見ず知らずの他人がいる場所で所持金について話さない方がいい。
治安のいいバラムでさえ、周囲に一定の警戒心を持つことは必要だった。
「それより、夕食はどうするの? 四人で行く?」
「今日は疲れてしまったので、明日のために部屋で休みます」
ピートが言いづらそうな様子で言った。
「俺は行こうと思いますけど」
「私も同じく。お腹が空いたので、すぐにでも出られます」
「うん、それじゃあ、三人ね」
エステルは明るい声で言った。
彼女のことは分からないことが多いものの、一緒に行動しようとしているのを見て、安心する気持ちだった。
「荷物を置いてから、ここに集合でいいですか?」
「わたしはそれでいいわよ」
「私も同じく」
「じゃあ、それでお願いします」
俺たちは一時解散して、それぞれの部屋に向かった。
ロビー近くの階段を上がり、廊下を歩いて部屋を探す。
受け取った鍵と同じ記号の部屋を見つけてから、扉を解錠して中に入った。
いわゆるシングルタイプの部屋で、ベッドが一つ壁際に置かれており、清潔感のある雰囲気だった。
俺は荷物を適当な場所に置くと、部屋の様子を一通り確認した。
その後、エドワルドとエステルとの待ち合わせのために部屋を出た。
ロビーに戻るとエドワルドが待っていて、少しの時間差でエステルが来た。
「では、行きますか」
「美味しい料理が食べられるといいですな」
「どんな料理があるか楽しみー」
俺たちは三人で宿屋から出た。
外はだいぶ暗くなっており、あちらこちらで魔力灯が点灯していた。
この町は民家の数に対して店の数が多いので、バラムとはまた違った雰囲気が感じられる。
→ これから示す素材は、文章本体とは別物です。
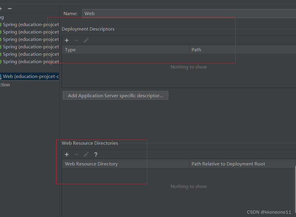Remove selected facet using the minus icon
Image resolution: width=296 pixels, height=217 pixels.
point(9,9)
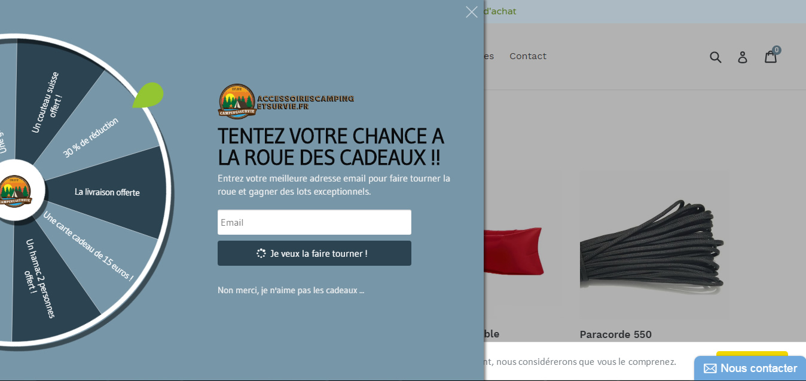The height and width of the screenshot is (381, 806).
Task: Open the Contact menu item
Action: point(528,56)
「二人はどんなものが食べたいですか? 肉がいいとかさっぱりした料理がいいとか」
「私は何でもかまいません」
「ちょっと迷うわね。肉もいいけど、それ以外の料理もありかも」
エドワルドとエステルの二人とも今日が初対面なのだが、以前から旅の仲間だったように話している。
せっかく、ファルガの町を散策できるので、雰囲気がいいに越したことはなかった。
夕食時に入ったこともあり、食事ができそうな店が繁盛しているのが見えた。
お客の数が多いほど美味い可能性は高いはずだが、立地的に一見(いちげん)のお客が多いことを考えると、当てにしていいのか悩むところだ。
三人で通りを歩いていると、町の入り口が見えてきた。
通りはもう少し先で終わってしまう。
「ねえ、あそこはどう? そんなに混んでないけど、地元っぽい感じでよさそうじゃない?」
「はい、いいですね」
「俺もあそこでいいですよ」
「よしっ、決まりね」
エステルが提案した店は窓や扉が開け放たれた開放的な店だった。
中から照明の明かりと話し声が漏れてくる。
俺たちは順番に店に入ると、空いた席の椅子に座った。
すると、陽気な雰囲気の女が話しかけてきた。
「いらっしゃい! 店のメニューはこれね。注文が決まったら呼んでちょうだい」
「あっ、はい」
俺はメニュー表を受け取ると、三人で見えるように真ん中に置いた。